» **Excerpt provided**:
--- START ---

Sacramento’s Grange To Get a Facelift
When Sacramento’s Grange reopens tomorrow, it will have a refreshed look.
I’m curious to see how this farm-to-fork downtown restaurant will re-imagine itself, as I had the chance to check it out a month before the redo, when I was invited in as a guest of Grange and the swank Citizen Hotel.
Downtown Sacramento is undergoing its own renaissance, what with the opening of Golden 1 Center, home of the Sacramento Kings, just a stroll away.
With Chef Oliver Ridgeway’s farm-to-table sensibilities and an industrial, masculine setting of concrete columns, soaring windows all around, and black steel pendant lights, the restaurant has long been a popular venue. The bar area in particular gets packed early in the evening whenever there is an event going on at the arena.
I started with a Blueberry Shrub ($13), a refreshing sip of gin, lemon, thyme, and Luxardo sour cherry syrup, made extra puckery with Buckeye Creek blueberry rice vinegar. It’s a great way — and a pretty one — to rev the palate up.
The lobster rolls ($13 for one, $24 for two) sounded so intriguing on the menu, we had to order them. That’s because the creamy lobster meat is snuggled inside rolls made with squid ink, giving them the look of lava rock. I can’t say that I necessarily tasted the sea minerality that squid ink usually imparts when it’s used in to make pasta. The roll was rather dense, too. It was a fun idea, but one that didn’t necessarily deliver in taste.
Tempura green beans, on the other hand, did. I especially liked the charred lemon slices mixed in, cut so thin that you could happily eat them, too.
The pan-roasted duck breast ($39) in red wine-currant jus is a top-seller and it’s easy to understand why. It’s hefty — cut thick with the chew of a steak — and super juicy. Unlike so many restaurants that tend to like to serve duck more on the medium-rare side, this one here was cooked through more toward medium. Even so, it didn’t suffer in any way from the longer cook.

--- END ---

» **Aim 1**:
Decide whether each statement below agrees with the Grange review above. For each, answer yes or no and quote the words of the review that settle it.
(a) The pan-roasted duck breast was cooked more toward medium than medium-rare.
(b) The lobster rolls cost $13 for two.
(c) The Blueberry Shrub is made with vodka.

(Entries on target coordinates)
--- START ---

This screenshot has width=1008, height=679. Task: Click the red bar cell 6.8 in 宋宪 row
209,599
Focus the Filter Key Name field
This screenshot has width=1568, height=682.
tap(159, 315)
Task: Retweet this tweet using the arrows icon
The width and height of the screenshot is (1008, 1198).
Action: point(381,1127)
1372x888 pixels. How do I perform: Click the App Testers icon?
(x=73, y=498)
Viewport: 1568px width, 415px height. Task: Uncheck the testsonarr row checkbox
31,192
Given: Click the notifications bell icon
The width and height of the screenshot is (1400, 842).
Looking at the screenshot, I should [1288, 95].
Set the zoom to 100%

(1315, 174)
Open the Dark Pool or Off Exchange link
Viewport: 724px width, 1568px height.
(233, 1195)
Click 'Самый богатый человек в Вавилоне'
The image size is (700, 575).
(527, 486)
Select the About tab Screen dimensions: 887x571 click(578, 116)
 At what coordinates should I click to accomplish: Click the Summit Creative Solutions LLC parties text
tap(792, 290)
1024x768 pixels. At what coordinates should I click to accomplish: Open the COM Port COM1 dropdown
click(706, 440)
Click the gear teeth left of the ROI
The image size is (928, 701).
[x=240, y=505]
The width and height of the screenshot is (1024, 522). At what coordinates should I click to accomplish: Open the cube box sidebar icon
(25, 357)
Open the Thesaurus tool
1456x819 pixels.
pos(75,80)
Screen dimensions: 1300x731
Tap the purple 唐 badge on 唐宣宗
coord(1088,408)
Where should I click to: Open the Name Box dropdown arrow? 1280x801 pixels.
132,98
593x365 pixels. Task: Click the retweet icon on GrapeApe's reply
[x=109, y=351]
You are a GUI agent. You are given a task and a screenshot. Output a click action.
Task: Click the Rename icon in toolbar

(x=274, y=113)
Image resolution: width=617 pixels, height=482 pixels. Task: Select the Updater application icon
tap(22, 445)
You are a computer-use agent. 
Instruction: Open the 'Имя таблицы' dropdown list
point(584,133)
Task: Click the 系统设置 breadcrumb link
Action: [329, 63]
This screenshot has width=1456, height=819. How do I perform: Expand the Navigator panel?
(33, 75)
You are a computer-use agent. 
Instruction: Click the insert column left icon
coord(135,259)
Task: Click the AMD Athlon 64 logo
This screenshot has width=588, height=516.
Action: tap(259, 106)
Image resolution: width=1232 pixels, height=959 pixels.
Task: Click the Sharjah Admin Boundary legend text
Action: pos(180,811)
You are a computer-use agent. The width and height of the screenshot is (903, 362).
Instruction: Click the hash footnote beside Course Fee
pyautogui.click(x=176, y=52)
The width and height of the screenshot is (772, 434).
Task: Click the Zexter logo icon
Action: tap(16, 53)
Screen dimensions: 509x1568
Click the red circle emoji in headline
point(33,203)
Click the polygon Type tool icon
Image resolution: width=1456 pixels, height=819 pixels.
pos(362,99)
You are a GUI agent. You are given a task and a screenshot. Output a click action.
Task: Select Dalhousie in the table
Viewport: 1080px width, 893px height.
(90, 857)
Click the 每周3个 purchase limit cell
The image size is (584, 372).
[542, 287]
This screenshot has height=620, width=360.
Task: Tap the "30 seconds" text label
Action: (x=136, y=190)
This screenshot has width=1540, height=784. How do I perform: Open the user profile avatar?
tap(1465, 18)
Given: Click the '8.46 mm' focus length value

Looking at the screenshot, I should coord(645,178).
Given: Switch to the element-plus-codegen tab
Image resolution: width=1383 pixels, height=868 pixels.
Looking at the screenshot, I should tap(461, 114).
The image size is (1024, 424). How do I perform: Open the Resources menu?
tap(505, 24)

--- END ---

» **Aim 2**:
Print the records word for word, starting at the line that contains "This screenshot has width=1540, height=784." and ending at the last line of the records.

» **Task answer 1**:
(a) Yes: "this one here was cooked through more toward medium."
(b) No: "($13 for one, $24 for two)"
(c) No: "a refreshing sip of gin, lemon, thyme, and Luxardo sour cherry syrup"

» **Task answer 2**:
This screenshot has width=1540, height=784. How do I perform: Open the user profile avatar?
tap(1465, 18)
Given: Click the '8.46 mm' focus length value

Looking at the screenshot, I should coord(645,178).
Given: Switch to the element-plus-codegen tab
Image resolution: width=1383 pixels, height=868 pixels.
Looking at the screenshot, I should tap(461, 114).
The image size is (1024, 424). How do I perform: Open the Resources menu?
tap(505, 24)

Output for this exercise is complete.